• INSPECTORA GERAL DEFENDE UMA IGAE FIRME, EQUILIBRADA E ORIENTADA PARA RESULTADOS


    A Inspectora Geral da Administração do Estado, Dra. Felisbela Maria da Costa Pereira Francisco, defendeu uma IGAE firme, equilibrada, preventiva e cada vez mais orientada para resultados, capaz de contribuir de forma concreta para a melhoria contínua dos serviços públicos e para o fortalecimento da Administração Pública.

    A responsável falava na passada segunda-feira, 14 de Setembro, durante a cerimónia de apresentação dos novos Inspectores-Gerais Adjuntos da Administração do Estado aos funcionários da IGAE.

    Na ocasião, Felisbela Francisco sublinhou que o actual contexto exige uma Instituição mais presente, eficiente e preventiva, capaz de exercer plenamente as suas atribuições de controlo, sem perder de vista a sua responsabilidade de contribuir para a melhoria do funcionamento dos órgãos e serviços públicos.

    Neste quadro, reafirmou que a IGAE não pode tolerar práticas de corrupção, abuso de poder, conflitos de interesses, apropriação indevida de recursos públicos ou quaisquer outras condutas susceptíveis de lesar o Estado, comprometer o interesse público e prejudicar os cidadãos.

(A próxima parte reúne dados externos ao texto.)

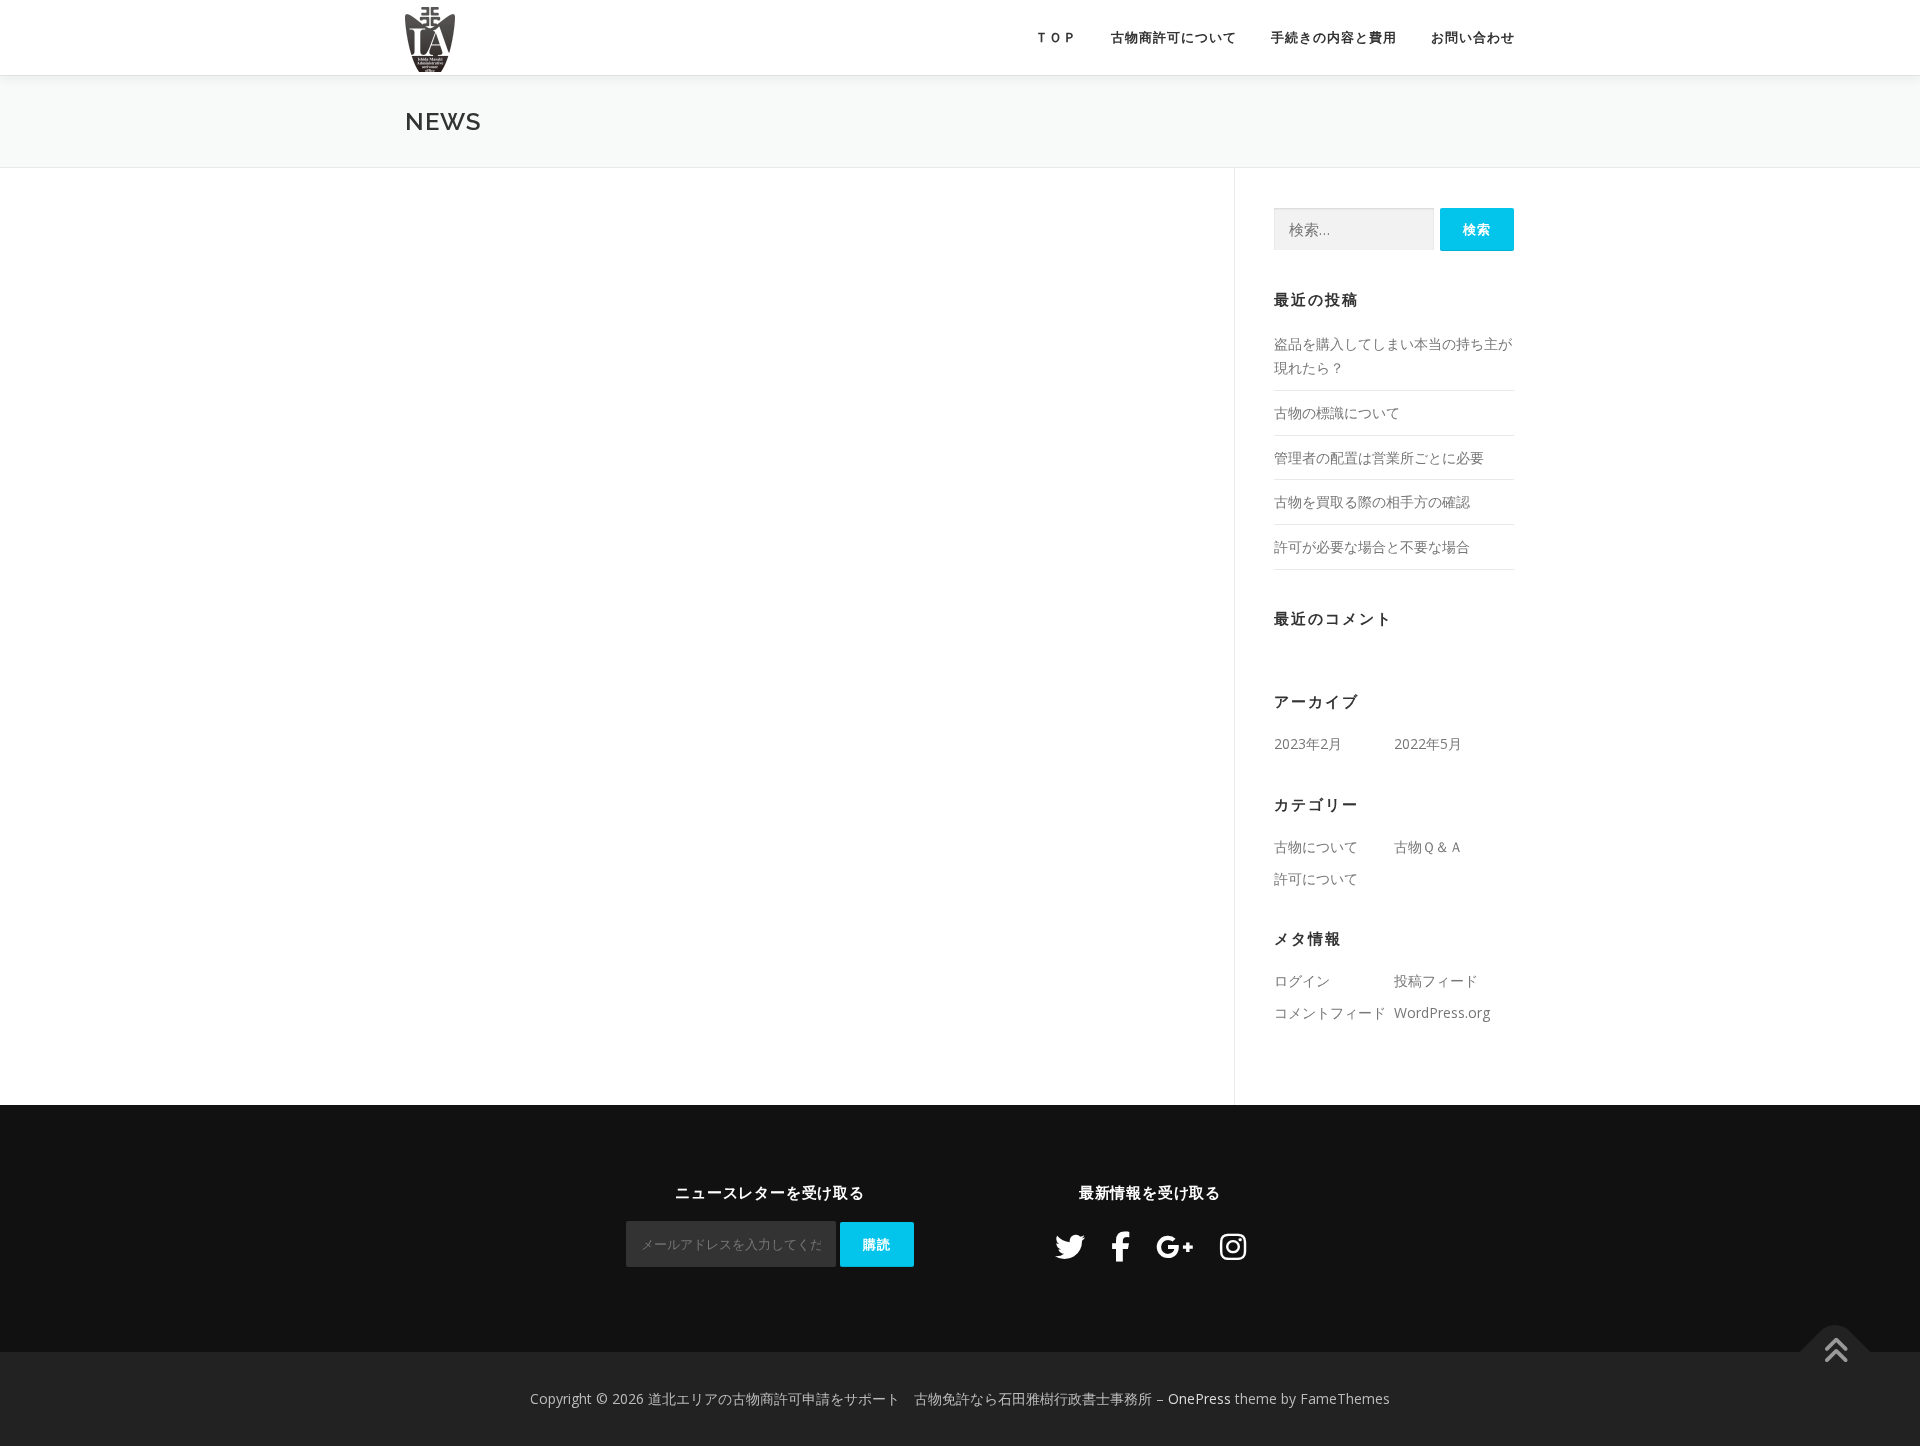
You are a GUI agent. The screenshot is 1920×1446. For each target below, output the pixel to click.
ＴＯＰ (1056, 37)
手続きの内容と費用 (1334, 37)
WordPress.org (1442, 1012)
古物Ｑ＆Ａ (1428, 846)
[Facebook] (1120, 1246)
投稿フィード (1436, 980)
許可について (1316, 878)
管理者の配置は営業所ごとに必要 (1379, 457)
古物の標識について (1337, 412)
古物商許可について (1174, 37)
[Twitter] (1070, 1246)
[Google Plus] (1175, 1246)
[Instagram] (1233, 1246)
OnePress (1199, 1398)
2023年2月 (1308, 743)
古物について (1316, 846)
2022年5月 (1428, 743)
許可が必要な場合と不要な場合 (1372, 546)
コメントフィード (1330, 1012)
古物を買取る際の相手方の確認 (1372, 501)
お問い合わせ (1473, 37)
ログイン (1302, 980)
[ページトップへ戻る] (1835, 1352)
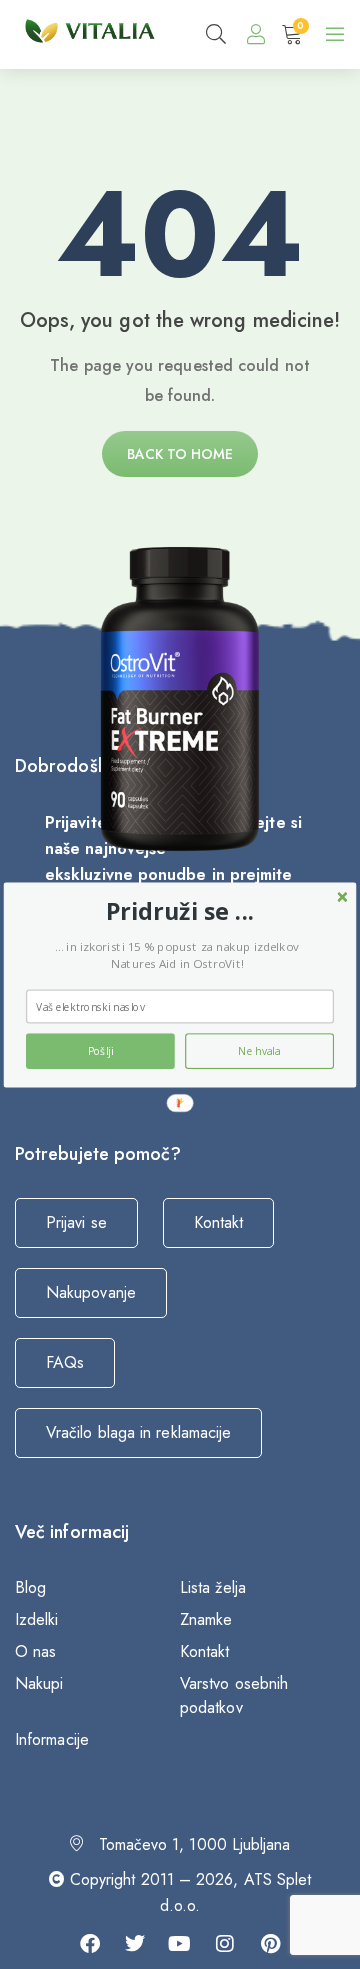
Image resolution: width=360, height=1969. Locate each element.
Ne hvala (259, 1051)
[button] (180, 911)
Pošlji (101, 1051)
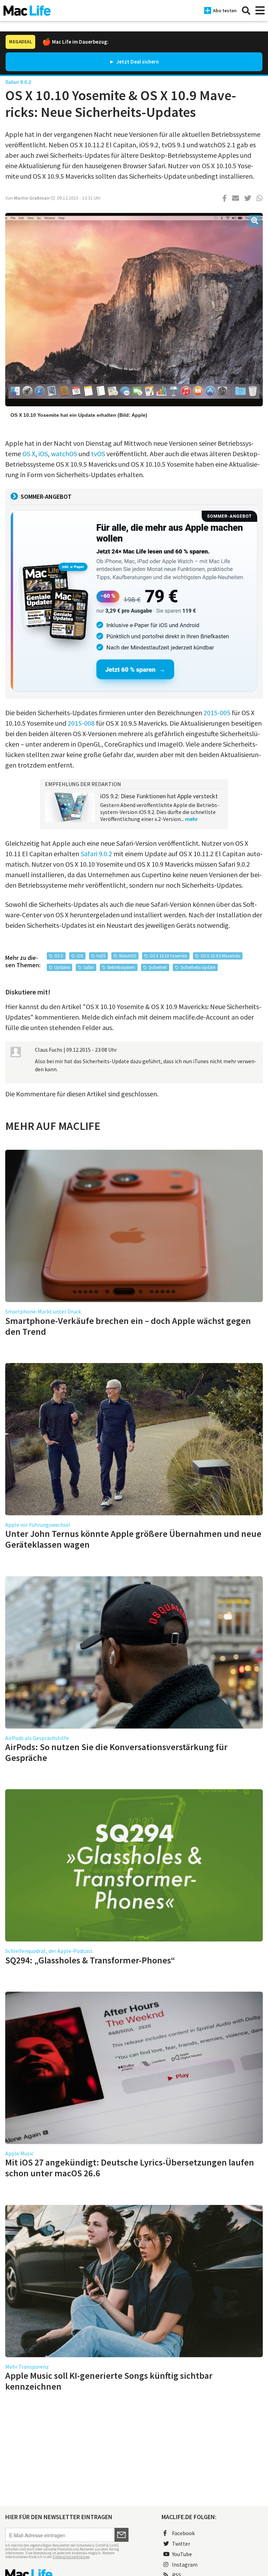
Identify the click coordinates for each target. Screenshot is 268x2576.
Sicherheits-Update (197, 967)
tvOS (98, 453)
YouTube (182, 2554)
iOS (43, 453)
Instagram (185, 2564)
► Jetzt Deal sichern (134, 61)
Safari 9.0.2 (96, 853)
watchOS (64, 453)
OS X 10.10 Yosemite (168, 956)
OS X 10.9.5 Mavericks (220, 956)
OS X (28, 453)
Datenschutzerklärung (71, 2556)
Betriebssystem (121, 967)
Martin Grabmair (32, 198)
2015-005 (216, 712)
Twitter (181, 2543)
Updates (62, 967)
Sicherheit (158, 967)
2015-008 (81, 723)
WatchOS (127, 956)
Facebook (183, 2533)
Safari (88, 967)
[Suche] (246, 10)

    A Inspectora-Geral apontou, igualmente, como prioridades, a melhoria da qualidade das inspecções, auditorias, acções de fiscalização e averiguações, a redução das pendências, a aceleração da conclusão dos processos, o reforço do acompanhamento das recomendações, bem como uma maior articulação entre os Serviços Centrais e as Delegações Provinciais.

    Defendeu ainda o aprofundamento da coordenação com os demais órgãos de controlo do Estado, sublinhando que este esforço deverá contribuir para tornar a IGAE mais próxima da Administração Pública e mais útil na identificação de riscos, na correcção de procedimentos e na construção de soluções.

    Felisbela Francisco chamou, entretanto, a atenção para a forma como deve ser exercida a autoridade conferida por lei à Instituição.

    Segundo a responsável, o poder inspectivo deve ser exercido com responsabilidade, ponderação, objectividade e sentido de proporcionalidade, salvaguardando a honra, o bom nome e os direitos das pessoas e das instituições, sem prejuízo da firme defesa da legalidade e do interesse público.

    A Inspectora Geral destacou, neste sentido, a importância da dimensão preventiva da actuação da IGAE, considerando que a missão da Instituição não se esgota na identificação de irregularidades ou na responsabilização dos seus autores.

    “Sempre que pudermos prevenir uma irregularidade, orientar um organismo, melhorar um procedimento ou corrigir atempadamente uma prática inadequada, estaremos a cumprir uma das dimensões mais importantes da nossa missão. A inspecção não deve existir apenas para detectar falhas; deve existir também para evitar que elas aconteçam.”

    E reforçou:

    “Prevenir antes de sancionar, detectar antes que o dano se agrave, corrigir sempre que a correcção seja possível e responsabilizar quando a gravidade dos factos o exigir fazem da IGAE uma instituição firme, mas equilibrada; rigorosa, mas justa; exigente, mas respeitadora dos direitos e da dignidade das pessoas.”

    No encerramento da sua intervenção, Felisbela Francisco afirmou que o novo ciclo da IGAE deve conduzir a uma Instituição mais preventiva, moderna, coordenada e orientada para resultados.

    Uma IGAE respeitada não apenas pela autoridade que a lei lhe confere, mas também pela qualidade técnica, pelo equilíbrio, pela credibilidade e pela utilidade das suas intervenções junto da Administração Pública.